## WHAT TO WORK ON:
The result should be an exact copy of only the lines from the one holding "Task: Open the item FX chain icon" through the last line of the data below, please, without pictures.

——

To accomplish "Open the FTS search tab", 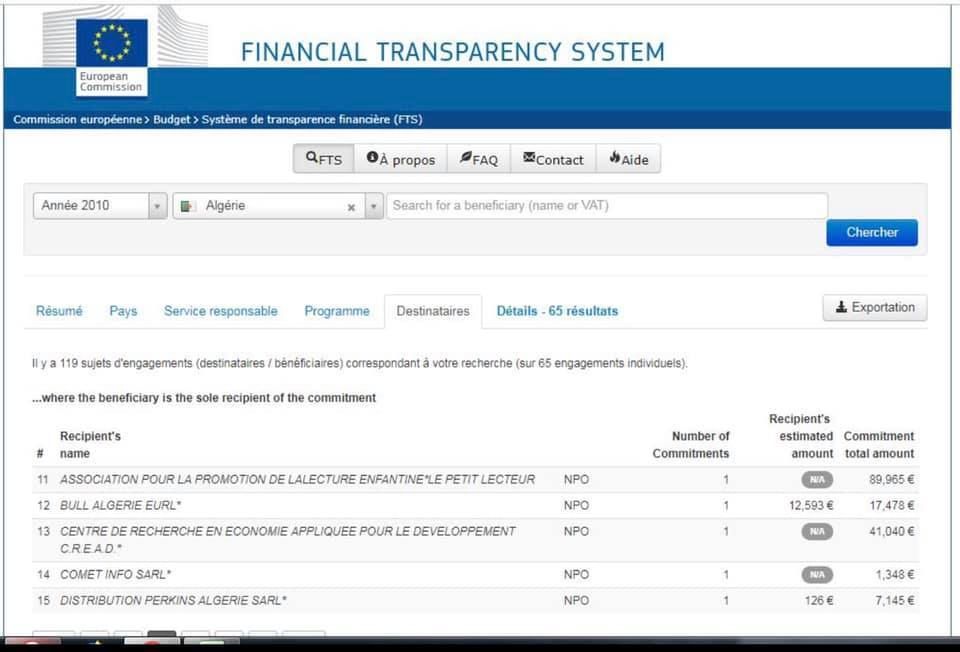I will (323, 159).
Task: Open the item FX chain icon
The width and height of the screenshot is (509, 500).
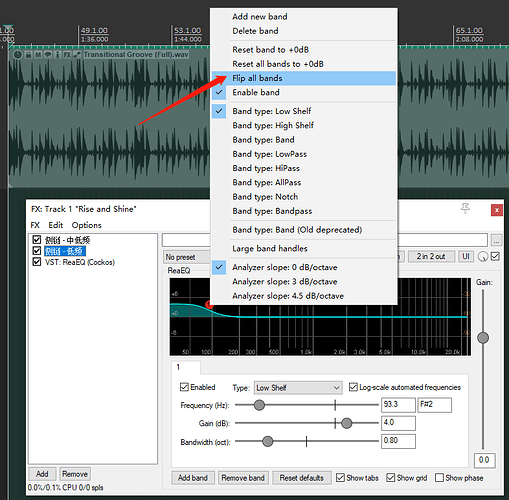Action: [x=67, y=54]
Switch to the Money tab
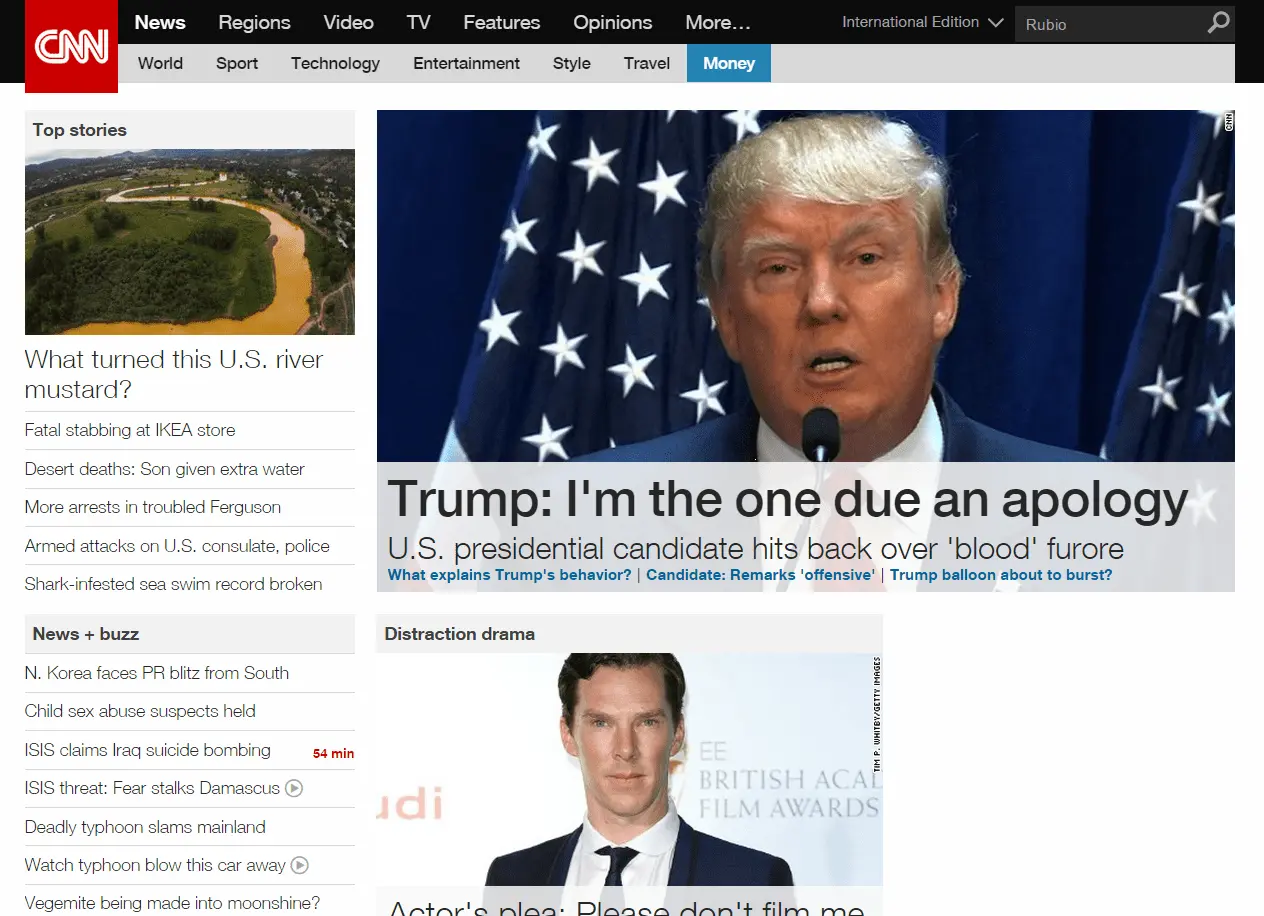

——

## ANSWER BOX:
Task: Open the item FX chain icon
The width and height of the screenshot is (509, 500).
Action: [x=67, y=54]
Switch to the Money tab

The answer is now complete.